Golabi Faegheh, Mehdizadeh Aghdam Elnaz, Shamsi Mousa, Sedaaghi Mohammad Hossein, Barzegar Abolfazl, Hejazi Mohammad Saeid
Genomic Signal Processing Laboratory, Faculty of Biomedical Engineering, Sahand University of Technology, Tabriz, Iran.
Faculty of Advanced Medical Sciences, Tabriz University of Medical Sciences, Tabriz, Iran.
Bioimpacts. 2021;11(2):101-109. doi: 10.34172/bi.2021.17. Epub 2020 Apr 17.

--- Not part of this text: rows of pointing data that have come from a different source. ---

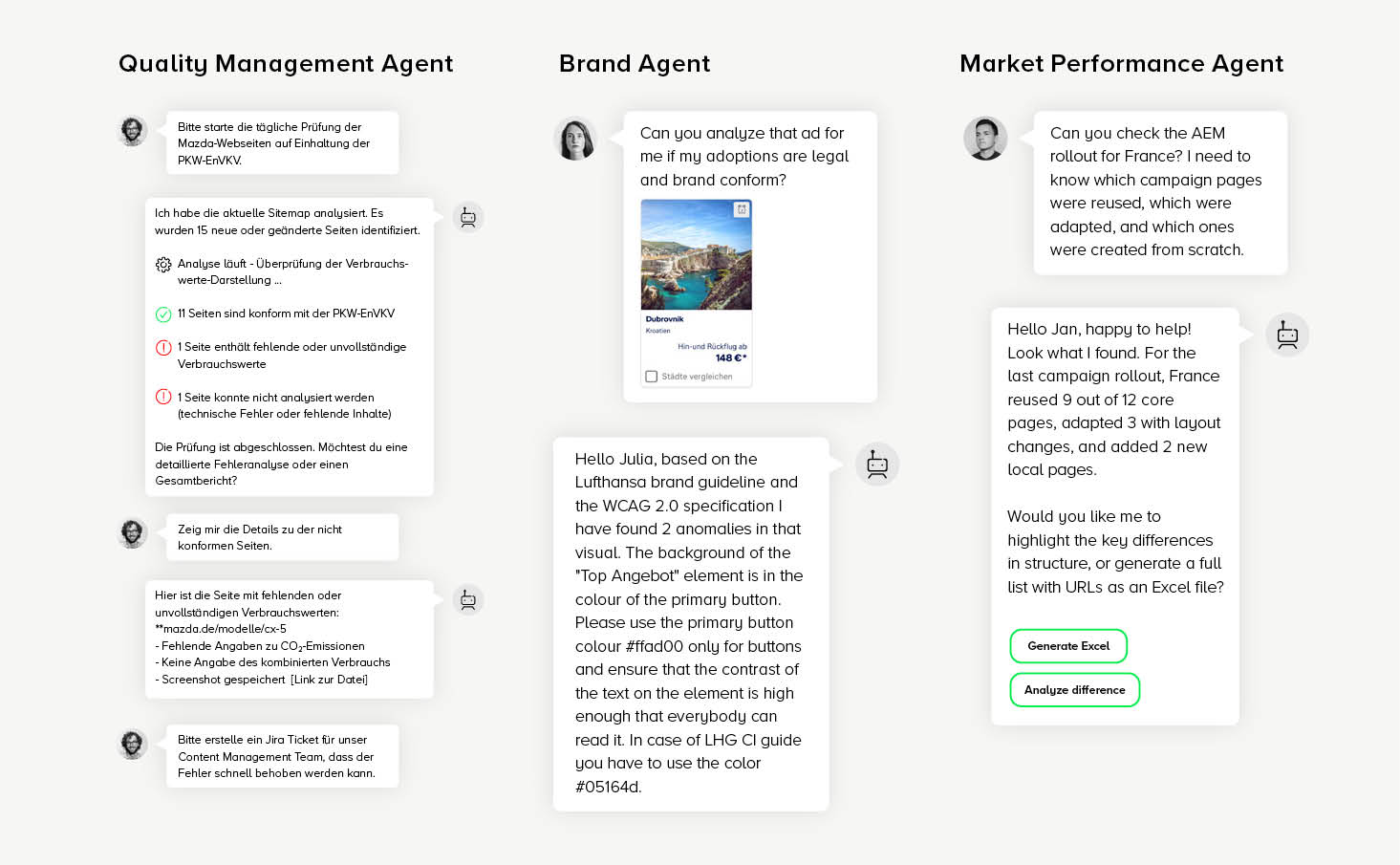Viewport: 1400px width, 865px height.
Task: Click Julia's avatar in the Brand Agent chat
Action: click(575, 140)
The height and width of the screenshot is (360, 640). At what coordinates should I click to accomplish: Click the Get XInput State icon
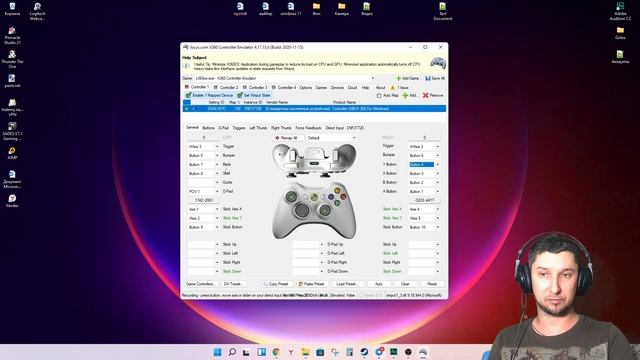point(240,95)
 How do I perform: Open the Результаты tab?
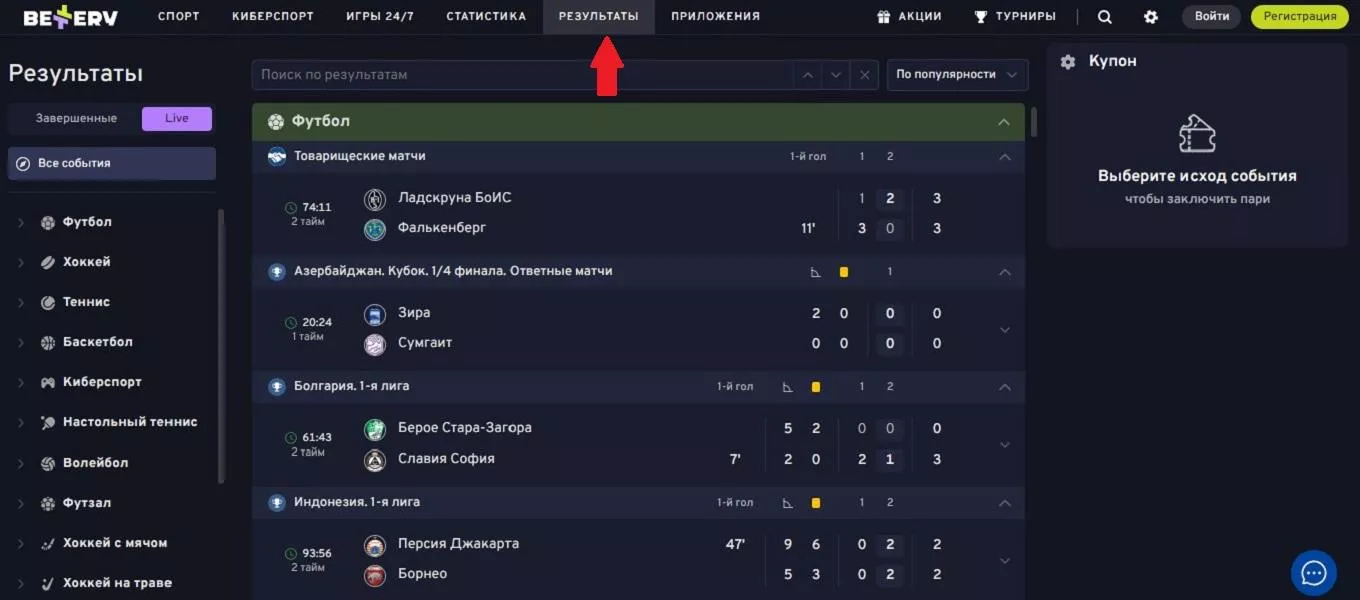(598, 17)
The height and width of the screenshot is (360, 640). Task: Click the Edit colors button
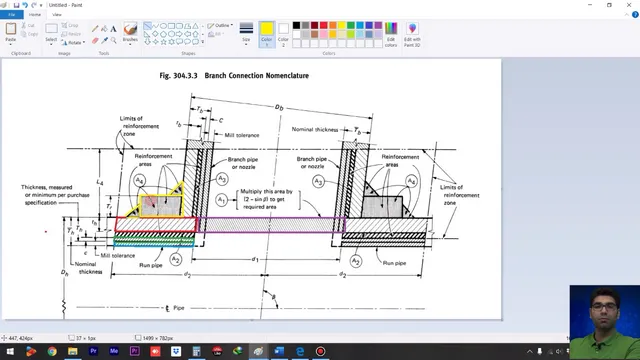pyautogui.click(x=391, y=35)
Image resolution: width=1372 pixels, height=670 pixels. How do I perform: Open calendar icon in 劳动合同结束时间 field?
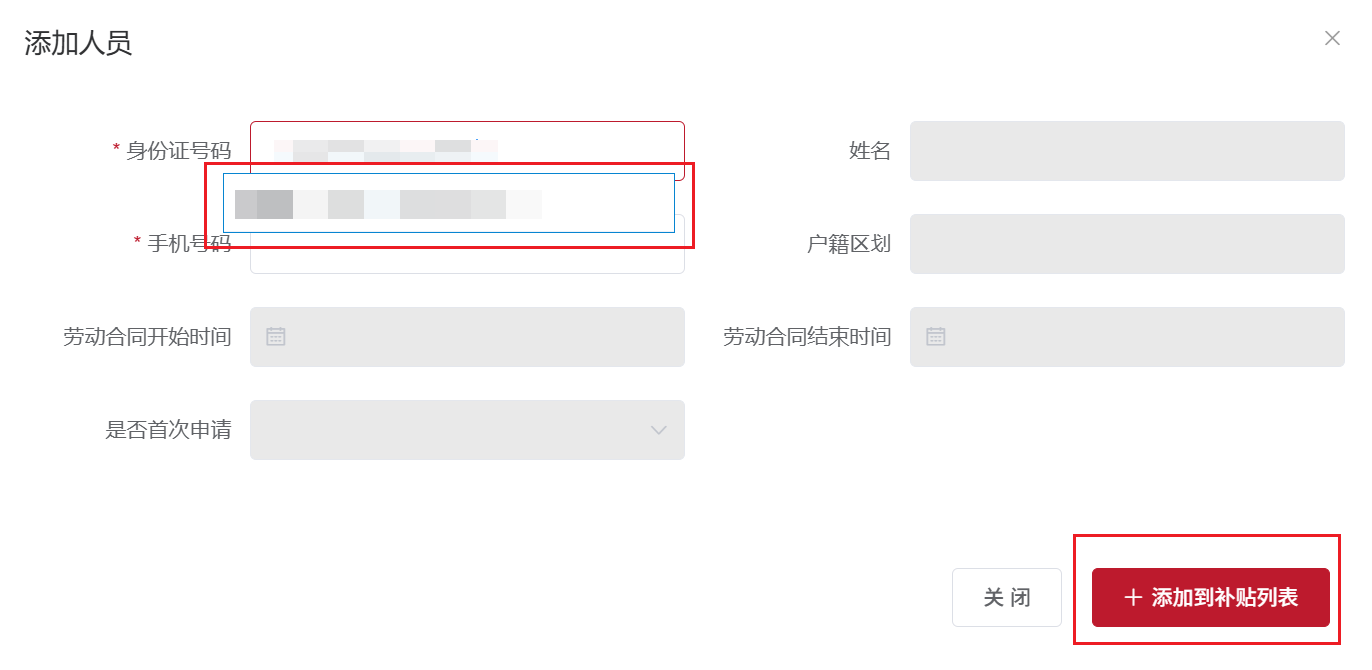click(936, 336)
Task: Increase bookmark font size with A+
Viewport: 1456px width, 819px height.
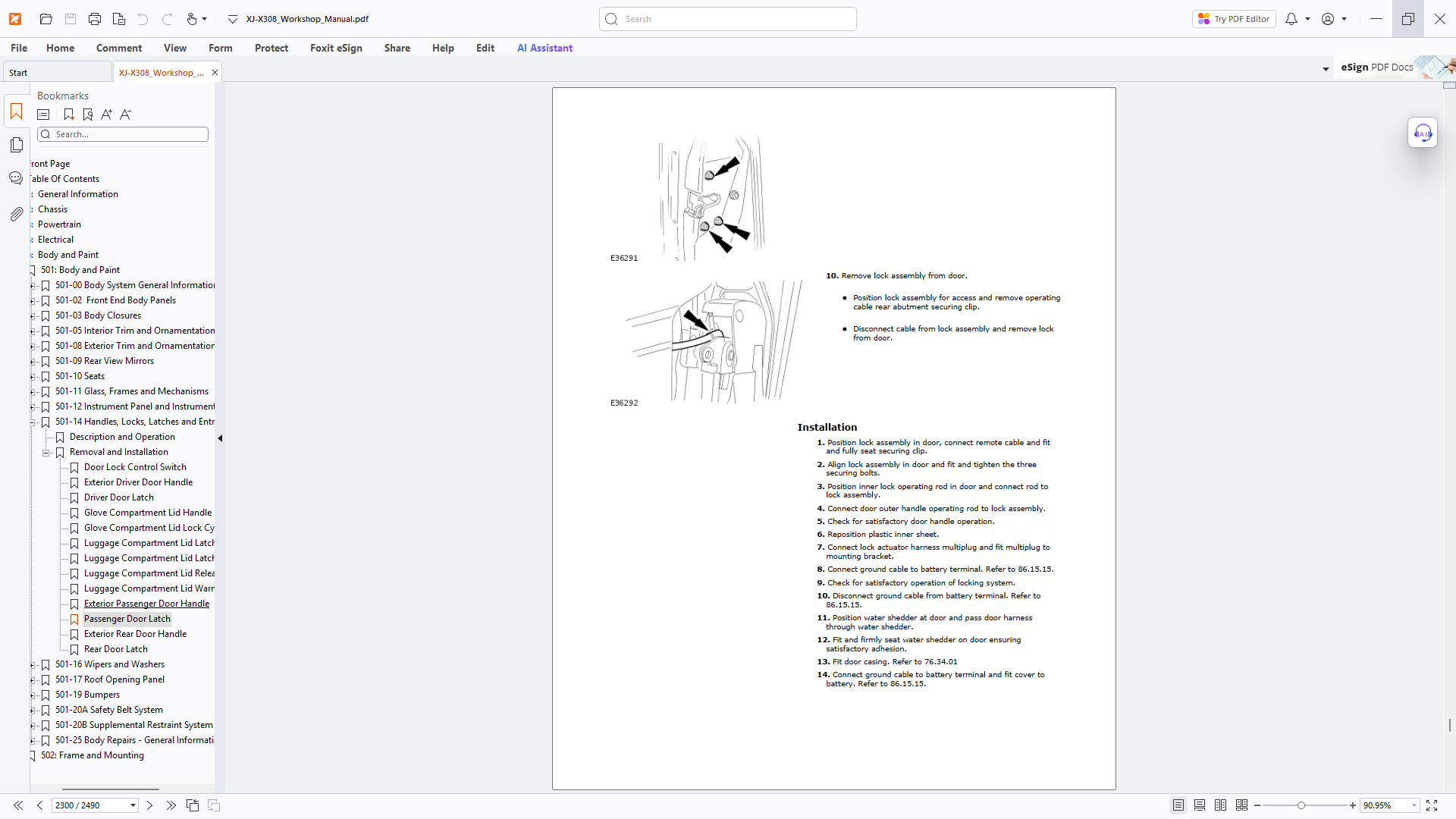Action: (106, 115)
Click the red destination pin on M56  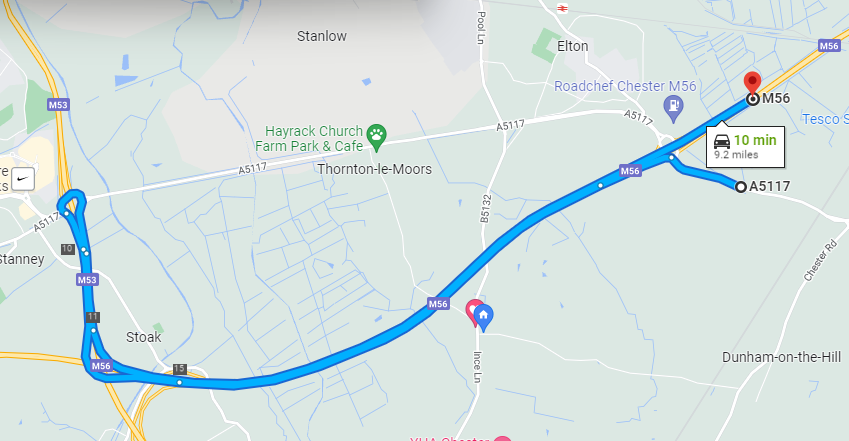pyautogui.click(x=752, y=82)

Riboswitches are short regulatory elements generally found in the untranslated regions of prokaryotes' mRNAs and classified into several families. Due to the binding possibility between riboswitches and antibiotics, their usage as engineered regulatory elements and also their evolutionary contribution, the need for bioinformatics tools of riboswitch detection is increasing. We have previously introduced an alignment independent algorithm for the identification of frequent sequential blocks in the families of riboswitches. Herein, we report the application of block location-based feature extraction strategy (BLBFE), which uses the locations of detected blocks on riboswitch sequences as features for classification of seed sequences. Besides, mono- and dinucleotide frequencies, k-mer, DAC, DCC, DACC, PC-PseDNC-General and SC-PseDNC-General methods as some feature extraction strategies were investigated. The classifiers of the Decision tree, KNN, LDA, and Naïve Bayes, as well as k-fold cross-validation, were employed for all methods of feature extraction to compare their performances based on the criteria of accuracy, sensitivity, specificity, and f-score performance measures. The outcome of the study showed that the BLBFE strategy classified the riboswitches indicating 87.65% average correct classification rate (CCR). Moreover, the performance of the proposed feature extraction method was confirmed with average values of 94.31%, 85.01%, 95.45% and 85.38% for accuracy, sensitivity, specificity, and f-score, respectively. Our result approved the performance of the BLBFE strategy in the classification and discrimination of the riboswitch groups showing remarkable higher values of CCR, accuracy, sensitivity, specificity and f-score relative to previously studied feature extraction methods.
核糖开关是短调节元件,通常存在于原核生物mRNA的非翻译区,并分为几个家族。由于核糖开关与抗生素之间存在结合可能性、其作为工程调节元件的用途及其进化贡献,对核糖开关检测的生物信息学工具的需求正在增加。我们之前介绍了一种用于识别核糖开关家族中频繁序列块的独立比对算法。在此,我们报告了基于块位置的特征提取策略(BLBFE)的应用,该策略将检测到的块在核糖开关序列上的位置用作种子序列分类的特征。此外,还研究了单核苷酸和二核苷酸频率、k-mer、DAC、DCC、DACC、PC-PseDNC-General和SC-PseDNC-General方法等一些特征提取策略。决策树、KNN、LDA和朴素贝叶斯分类器以及k折交叉验证被用于所有特征提取方法,以根据准确率、灵敏度、特异性和F分数性能指标比较它们的性能。研究结果表明,BLBFE策略对核糖开关进行分类,平均正确分类率(CCR)为87.65%。此外,所提出的特征提取方法的性能得到了证实,准确率、灵敏度、特异性和F分数的平均值分别为94.31%、85.01%、95.45%和85.38%。我们的结果证实了BLBFE策略在核糖开关组分类和区分中的性能,相对于之前研究的特征提取方法,其CCR、准确率、灵敏度、特异性和F分数的值显著更高。